For the majority of use cases where a file is made up of repeating records of the same type all that is necessary to process an arbitrary sized file is to use the Records and Elements panel of the File Input node set to either "Fixed Length", "Delimited", or "Parsed Record Sequence"; however, this is not sufficient for use cases such as the one we discuss below where we need some way to skip past the start of the file before reaching the section containing repeating elements.

The 2Gb Limit

The internal parser interface uses a C signed int data type to represent the position within a bitstream. This type has a maximum value, on most platforms, of 2Gb and by extension the parser interface is unable to access any position in a bitstream beyond the 2Gb mark. Attempts to access the bitstream beyond this point may result in undefined behavior and in some versions of App Connect an explicit exception will be thrown to prevent undefined behavior such as a crash. 

The 4Gb Limit

The second limit imposed by the internal data structures used in App Connect Enterprise is the 4Gb limit. A C unsigned int type is used to specify the size of the buffer used to hold data in the logical tree, this data type on most platforms has a maximum size of 4Gb. At first it would seem that it is impossible to access the additional 2Gb due to the first restriction imposed by the 2Gb limit on the position used by the parser when examining the input bitstream, however it should be noted that data is stored in the logical tree in UCS-2 format which uses 2 bytes per character. Therefore, a raw bitstream that is parsed as a character data type would result in a data buffer that is double the size of the data in the raw input buffers. 

It is also possible to manually create elements with large buffers in the logical tree without referring to an input bitstream, thereby bypassing the 2Gb position limit, although it should be noted that it is extremely difficult to do so without exhausting memory. 

Memory Usage

Perhaps the most compelling challenge when dealing with a large amount of data is doing it in a way which is memory efficient. When working with message data that is large enough to be approaching the limits described above, the total memory footprint of the message flow can become very large. Even on a large system with plenty of memory, the overhead of allocating huge amounts of memory can slow down processing and also limits the other workloads which could be run on the same hardware simultaneously. 

Observing These Challenges in Practice

To demonstrate, let us consider the following use case and compare the footprint of a naive implementation versus a memory efficient one.
--------
What is needed -
Using the passage on App Connect Enterprise size limits, answer each question briefly.
1. Which three settings of the Records and Elements panel of the File Input node are named?
2. What C data type does the internal parser interface use for the position within a bitstream?
3. In what format is data stored in the logical tree, and how many bytes per character does it use?
The listing comes from a separate source, unrelated to the passage on App Connect Enterprise size limits.

Record extracts -
--------
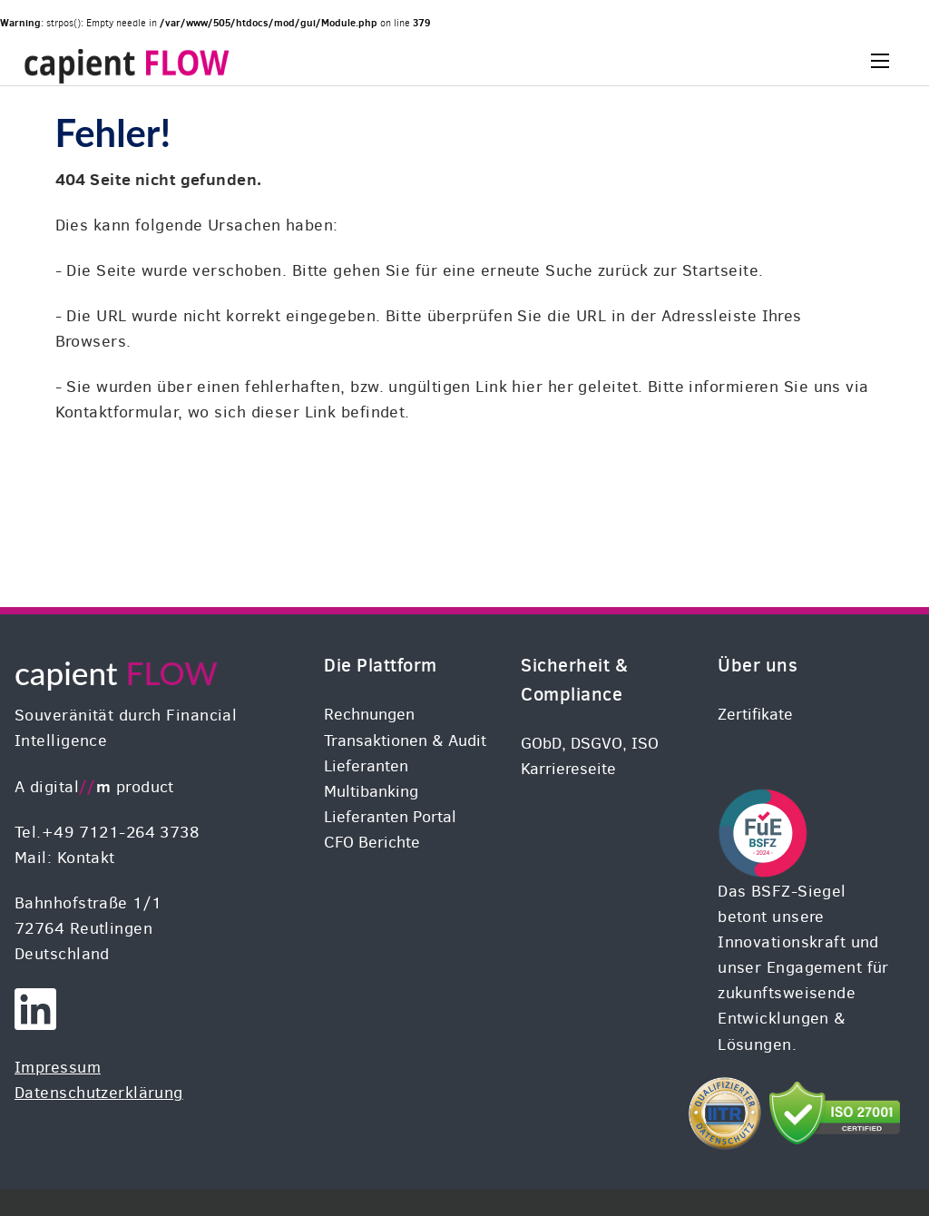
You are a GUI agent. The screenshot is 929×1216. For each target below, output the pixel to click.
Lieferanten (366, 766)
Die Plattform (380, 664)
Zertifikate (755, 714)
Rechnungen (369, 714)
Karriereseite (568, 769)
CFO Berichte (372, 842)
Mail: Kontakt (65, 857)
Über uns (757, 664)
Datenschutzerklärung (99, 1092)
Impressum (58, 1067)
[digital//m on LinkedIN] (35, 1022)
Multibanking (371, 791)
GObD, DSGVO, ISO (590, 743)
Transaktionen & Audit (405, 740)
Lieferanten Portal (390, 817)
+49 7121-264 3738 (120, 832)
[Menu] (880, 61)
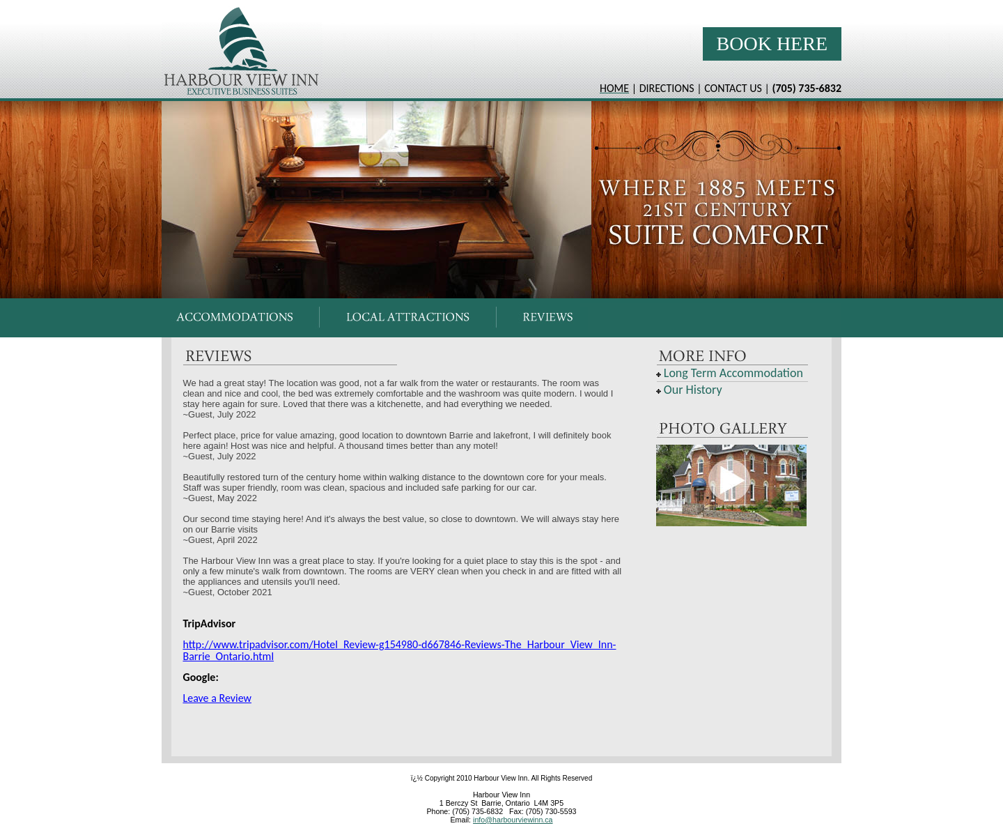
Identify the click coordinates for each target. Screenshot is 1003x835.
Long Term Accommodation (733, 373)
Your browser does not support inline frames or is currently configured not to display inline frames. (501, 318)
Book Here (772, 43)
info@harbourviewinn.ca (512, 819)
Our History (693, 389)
--------
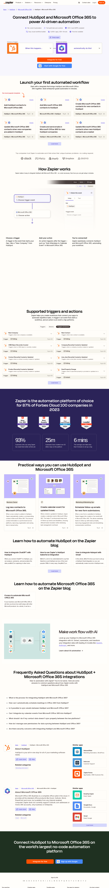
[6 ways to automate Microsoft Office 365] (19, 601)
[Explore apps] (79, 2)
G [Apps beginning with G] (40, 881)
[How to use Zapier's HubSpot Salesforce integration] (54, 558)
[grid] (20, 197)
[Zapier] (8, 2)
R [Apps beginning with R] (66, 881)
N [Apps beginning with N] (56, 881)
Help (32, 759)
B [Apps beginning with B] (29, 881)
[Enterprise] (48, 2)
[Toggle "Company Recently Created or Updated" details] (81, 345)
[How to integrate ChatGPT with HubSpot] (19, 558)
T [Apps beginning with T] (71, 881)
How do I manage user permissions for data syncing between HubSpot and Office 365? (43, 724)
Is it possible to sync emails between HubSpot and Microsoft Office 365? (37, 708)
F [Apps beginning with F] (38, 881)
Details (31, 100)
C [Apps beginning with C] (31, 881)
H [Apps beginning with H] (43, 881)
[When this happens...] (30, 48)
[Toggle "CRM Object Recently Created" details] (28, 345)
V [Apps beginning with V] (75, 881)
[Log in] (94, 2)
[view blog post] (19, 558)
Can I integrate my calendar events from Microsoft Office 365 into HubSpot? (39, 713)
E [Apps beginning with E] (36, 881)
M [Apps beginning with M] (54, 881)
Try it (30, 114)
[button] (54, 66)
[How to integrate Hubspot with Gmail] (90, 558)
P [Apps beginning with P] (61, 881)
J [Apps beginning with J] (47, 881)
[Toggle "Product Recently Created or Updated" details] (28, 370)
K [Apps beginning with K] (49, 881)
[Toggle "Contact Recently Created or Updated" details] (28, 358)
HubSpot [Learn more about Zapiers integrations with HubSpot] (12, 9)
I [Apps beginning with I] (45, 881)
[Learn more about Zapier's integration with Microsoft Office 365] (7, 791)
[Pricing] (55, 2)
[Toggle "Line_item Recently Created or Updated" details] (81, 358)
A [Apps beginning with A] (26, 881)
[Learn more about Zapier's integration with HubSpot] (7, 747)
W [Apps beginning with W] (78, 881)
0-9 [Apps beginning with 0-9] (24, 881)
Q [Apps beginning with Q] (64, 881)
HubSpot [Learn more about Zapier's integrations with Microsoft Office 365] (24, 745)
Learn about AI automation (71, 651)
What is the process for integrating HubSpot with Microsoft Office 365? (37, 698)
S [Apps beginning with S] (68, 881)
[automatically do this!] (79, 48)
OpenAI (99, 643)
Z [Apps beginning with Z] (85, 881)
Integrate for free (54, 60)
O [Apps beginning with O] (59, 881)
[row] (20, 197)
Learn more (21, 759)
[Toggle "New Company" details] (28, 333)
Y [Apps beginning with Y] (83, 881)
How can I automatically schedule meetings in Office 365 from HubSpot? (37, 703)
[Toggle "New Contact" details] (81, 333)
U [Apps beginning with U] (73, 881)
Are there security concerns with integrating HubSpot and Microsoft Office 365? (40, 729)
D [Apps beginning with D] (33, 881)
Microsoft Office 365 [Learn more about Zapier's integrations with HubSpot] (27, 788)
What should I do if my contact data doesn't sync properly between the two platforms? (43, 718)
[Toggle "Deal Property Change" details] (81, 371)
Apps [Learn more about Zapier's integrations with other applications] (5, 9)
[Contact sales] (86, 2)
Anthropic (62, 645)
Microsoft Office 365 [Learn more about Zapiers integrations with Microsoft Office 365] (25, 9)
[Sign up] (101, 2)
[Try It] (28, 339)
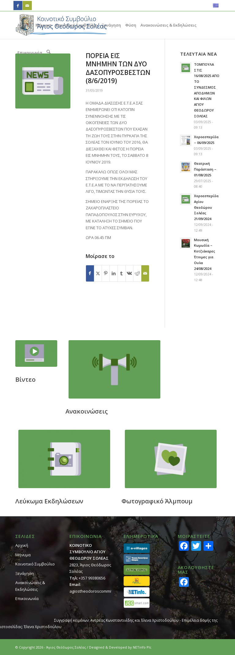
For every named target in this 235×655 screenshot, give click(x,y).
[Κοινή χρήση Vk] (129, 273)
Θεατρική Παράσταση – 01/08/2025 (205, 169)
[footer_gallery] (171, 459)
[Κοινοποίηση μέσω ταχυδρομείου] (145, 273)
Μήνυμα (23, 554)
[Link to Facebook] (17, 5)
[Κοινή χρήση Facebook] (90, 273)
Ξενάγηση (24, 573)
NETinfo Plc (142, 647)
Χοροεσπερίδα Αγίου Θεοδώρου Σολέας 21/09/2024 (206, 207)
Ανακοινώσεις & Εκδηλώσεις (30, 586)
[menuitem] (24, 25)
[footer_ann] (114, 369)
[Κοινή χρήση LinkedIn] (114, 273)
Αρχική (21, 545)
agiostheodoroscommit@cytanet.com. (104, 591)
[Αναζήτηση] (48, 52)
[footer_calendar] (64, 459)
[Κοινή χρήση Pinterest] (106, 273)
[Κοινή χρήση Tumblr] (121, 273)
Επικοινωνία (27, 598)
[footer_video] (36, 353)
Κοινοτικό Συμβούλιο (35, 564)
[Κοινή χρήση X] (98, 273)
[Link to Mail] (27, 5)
--------
Solution -
1. "Fixed Length", "Delimited", and "Parsed Record Sequence".
2. A C signed int.
3. UCS-2, which uses 2 bytes per character.